**Data for review:**
=====

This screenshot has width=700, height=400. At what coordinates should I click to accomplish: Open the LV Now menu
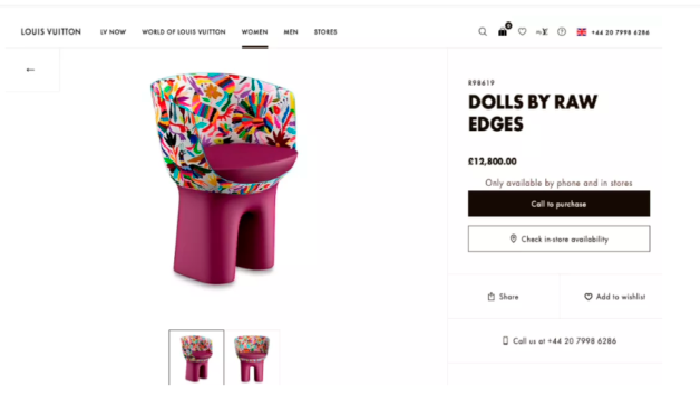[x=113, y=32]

=====

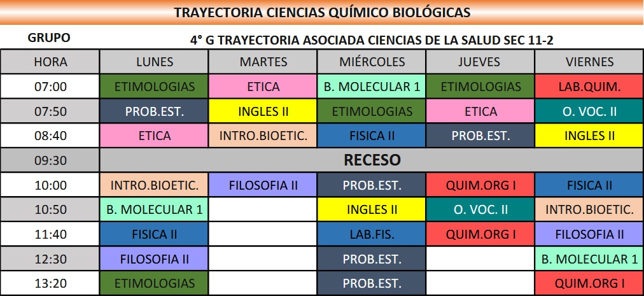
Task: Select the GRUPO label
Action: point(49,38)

=====

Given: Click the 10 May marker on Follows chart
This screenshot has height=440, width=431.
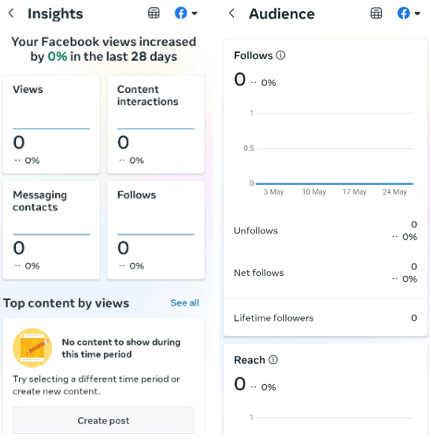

=====

**Instructions for the task:** Please give back exactly the lines of this listing beginning at the line with "Given: Click the" and ending with the line with "This screenshot has height=440, width=431.", both included, and nothing else.

**Solution to the exercise:**
Given: Click the 10 May marker on Follows chart
This screenshot has height=440, width=431.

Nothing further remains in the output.